Cupressus arizonica, the Arizona Cypress, is the only species of cypress native to the southwest of North America, in the United States. In the wild, the species is often found in small, scattered populations, in canyon riparian associations of mixed-broadleaf plant communities or mixed with other conifers. Several sub-species are recognized in its native range. The largest trees are seldom more than 700 years old.
It is a medium-sized evergreen tree that grows to heights of 10-25 m, and its trunk diameter reaches 0.5 m. The short, stout horizontal branches form a dense, conical or narrowly pyramidal crown, which may sometimes be broad and flat. In young trees, the bark breaks into thin, large, irregular scales. On older trunks and branches the bark is longitudinally furrowed. The leaves are scale-like 2-5 mm long, and grayish-green, bluish-green, or silvery, arranged opposite in pairs and tightly clasping the cord-like or four-sided twigs; they emit a fetid odor when crushed.
The male cones are 3-5 mm long g release pollen in the spring. The seed cones are globular to oblong, 15-33 mm long, with 6 or 8 (rarely 4 or 10) scales, green at first, maturing gray or gray-brown about 20–24 months after pollination. The cones remain closed for many years, only opening after the parent tree is killed in a wildfire, thereby allowing the seeds to colonize the bare ground exposed by the fire.

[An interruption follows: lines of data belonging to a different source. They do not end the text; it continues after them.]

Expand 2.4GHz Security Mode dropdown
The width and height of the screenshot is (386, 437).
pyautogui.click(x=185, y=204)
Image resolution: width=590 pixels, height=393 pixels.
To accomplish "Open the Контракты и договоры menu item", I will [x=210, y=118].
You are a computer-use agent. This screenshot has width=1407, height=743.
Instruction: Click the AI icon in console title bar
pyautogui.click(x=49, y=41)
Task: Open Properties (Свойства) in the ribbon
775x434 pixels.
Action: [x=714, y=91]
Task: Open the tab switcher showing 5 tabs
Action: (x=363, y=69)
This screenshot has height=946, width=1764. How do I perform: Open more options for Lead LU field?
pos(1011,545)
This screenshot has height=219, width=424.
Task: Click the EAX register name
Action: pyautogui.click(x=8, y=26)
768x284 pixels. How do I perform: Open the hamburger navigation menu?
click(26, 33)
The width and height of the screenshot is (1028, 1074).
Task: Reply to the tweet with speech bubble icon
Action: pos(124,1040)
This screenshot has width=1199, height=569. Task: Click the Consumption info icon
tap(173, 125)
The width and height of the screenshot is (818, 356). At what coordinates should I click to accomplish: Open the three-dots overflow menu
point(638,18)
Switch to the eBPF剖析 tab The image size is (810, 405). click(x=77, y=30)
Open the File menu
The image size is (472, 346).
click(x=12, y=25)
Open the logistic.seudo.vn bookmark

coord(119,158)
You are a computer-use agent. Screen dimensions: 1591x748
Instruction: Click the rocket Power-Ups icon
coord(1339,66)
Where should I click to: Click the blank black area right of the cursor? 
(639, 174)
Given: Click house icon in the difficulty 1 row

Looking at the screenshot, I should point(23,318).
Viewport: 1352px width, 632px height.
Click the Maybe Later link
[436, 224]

Arizona cypress grows in dry, well-drained soils on cool sites where the mean annual precipitation is approximately 400-600 mm at elevations from 900 to 2,400 m on gravelly slopes or cuts with northern exposure. Arizona cypress seedlings are shade intolerant and survive best in full sunlight on bare mineral soils. It is regarded as an intolerant species that requires disturbance to expose mineral soils for seedling establishment. Even low-intensity surface fires are lethal to Arizona cypress with stem diameters less than 10 cm. Larger trees are also not very resistant to fire. The serotinous cones of Arizona cypress persist on the tree for years. When opened by the heat of a fire, the seeds fall on the exposed mineral soil, producing thickets of seedlings.
Arizona cypress is valued as an ornamental. It is also planted for windbreaks. Direct seeding is slightly better than transplanting for successful establishment.
The wood of Arizona cypress is light, moderately soft, close-grained, durable when seasoned properly.